Your goal =>
From the entries, copy each line that includes "Натуральна".

***** Supplied data

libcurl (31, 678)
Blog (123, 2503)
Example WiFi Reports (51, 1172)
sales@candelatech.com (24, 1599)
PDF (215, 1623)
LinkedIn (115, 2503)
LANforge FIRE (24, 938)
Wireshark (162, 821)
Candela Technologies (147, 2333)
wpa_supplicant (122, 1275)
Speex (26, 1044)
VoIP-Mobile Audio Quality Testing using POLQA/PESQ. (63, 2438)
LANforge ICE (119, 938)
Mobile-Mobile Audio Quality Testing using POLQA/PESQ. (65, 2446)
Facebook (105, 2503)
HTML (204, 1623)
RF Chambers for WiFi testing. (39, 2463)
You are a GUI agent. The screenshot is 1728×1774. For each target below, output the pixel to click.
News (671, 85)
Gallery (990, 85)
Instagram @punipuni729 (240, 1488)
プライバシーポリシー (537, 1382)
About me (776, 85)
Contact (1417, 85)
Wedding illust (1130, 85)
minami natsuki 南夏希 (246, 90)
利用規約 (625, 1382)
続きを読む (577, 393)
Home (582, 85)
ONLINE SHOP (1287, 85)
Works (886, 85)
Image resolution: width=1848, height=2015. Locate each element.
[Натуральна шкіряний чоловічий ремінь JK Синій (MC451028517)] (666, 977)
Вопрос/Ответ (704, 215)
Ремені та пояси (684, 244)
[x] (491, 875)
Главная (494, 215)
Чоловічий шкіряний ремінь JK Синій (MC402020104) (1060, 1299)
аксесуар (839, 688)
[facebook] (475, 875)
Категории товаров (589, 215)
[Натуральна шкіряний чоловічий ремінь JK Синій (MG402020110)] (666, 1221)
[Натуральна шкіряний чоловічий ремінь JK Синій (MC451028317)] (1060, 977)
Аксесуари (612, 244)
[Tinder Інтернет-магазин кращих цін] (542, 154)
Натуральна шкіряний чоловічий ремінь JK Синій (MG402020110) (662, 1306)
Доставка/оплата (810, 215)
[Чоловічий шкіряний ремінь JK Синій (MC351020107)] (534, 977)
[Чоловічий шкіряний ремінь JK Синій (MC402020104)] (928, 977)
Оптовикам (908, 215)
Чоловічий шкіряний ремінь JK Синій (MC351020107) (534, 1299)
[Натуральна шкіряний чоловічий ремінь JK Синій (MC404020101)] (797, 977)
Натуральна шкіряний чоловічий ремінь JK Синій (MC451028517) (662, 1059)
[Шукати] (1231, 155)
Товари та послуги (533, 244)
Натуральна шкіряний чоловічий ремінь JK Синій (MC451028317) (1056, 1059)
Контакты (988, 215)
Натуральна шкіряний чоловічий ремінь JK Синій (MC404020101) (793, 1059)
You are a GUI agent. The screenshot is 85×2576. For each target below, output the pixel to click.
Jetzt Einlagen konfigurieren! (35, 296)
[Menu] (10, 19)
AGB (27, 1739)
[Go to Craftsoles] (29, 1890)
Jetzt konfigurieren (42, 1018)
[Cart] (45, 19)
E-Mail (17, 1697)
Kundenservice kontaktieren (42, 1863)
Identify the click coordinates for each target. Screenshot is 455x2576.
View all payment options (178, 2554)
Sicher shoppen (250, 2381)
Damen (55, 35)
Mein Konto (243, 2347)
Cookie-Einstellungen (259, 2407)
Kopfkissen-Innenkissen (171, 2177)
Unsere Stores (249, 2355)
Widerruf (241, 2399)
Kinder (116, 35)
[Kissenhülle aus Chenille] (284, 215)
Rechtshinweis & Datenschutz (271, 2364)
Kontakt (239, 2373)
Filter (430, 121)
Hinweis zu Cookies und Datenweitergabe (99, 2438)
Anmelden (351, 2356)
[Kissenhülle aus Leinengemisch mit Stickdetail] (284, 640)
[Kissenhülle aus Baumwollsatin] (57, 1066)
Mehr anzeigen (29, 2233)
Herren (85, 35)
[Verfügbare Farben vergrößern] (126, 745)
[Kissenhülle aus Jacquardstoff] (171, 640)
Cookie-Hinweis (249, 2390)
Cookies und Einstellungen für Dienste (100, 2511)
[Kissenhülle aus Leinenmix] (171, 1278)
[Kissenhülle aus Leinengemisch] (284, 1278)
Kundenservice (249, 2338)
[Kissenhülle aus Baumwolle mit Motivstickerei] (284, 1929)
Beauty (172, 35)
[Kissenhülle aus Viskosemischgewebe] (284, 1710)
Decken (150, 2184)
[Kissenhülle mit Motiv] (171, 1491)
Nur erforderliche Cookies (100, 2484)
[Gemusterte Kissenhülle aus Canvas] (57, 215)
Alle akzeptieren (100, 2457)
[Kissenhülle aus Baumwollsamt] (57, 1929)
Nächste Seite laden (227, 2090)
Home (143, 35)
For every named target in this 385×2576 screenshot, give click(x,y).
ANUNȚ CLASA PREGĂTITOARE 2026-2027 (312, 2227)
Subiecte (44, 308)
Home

**********

Solution to the problem =>
[Натуральна шкіряний чоловічий ремінь JK Синій (MC451028517)] (666, 977)
[Натуральна шкіряний чоловічий ремінь JK Синій (MG402020110)] (666, 1221)
[Натуральна шкіряний чоловічий ремінь JK Синій (MC451028317)] (1060, 977)
Натуральна шкіряний чоловічий ремінь JK Синій (MG402020110) (662, 1306)
[Натуральна шкіряний чоловічий ремінь JK Синій (MC404020101)] (797, 977)
Натуральна шкіряний чоловічий ремінь JK Синій (MC451028517) (662, 1059)
Натуральна шкіряний чоловічий ремінь JK Синій (MC451028317) (1056, 1059)
Натуральна шкіряний чоловічий ремінь JK Синій (MC404020101) (793, 1059)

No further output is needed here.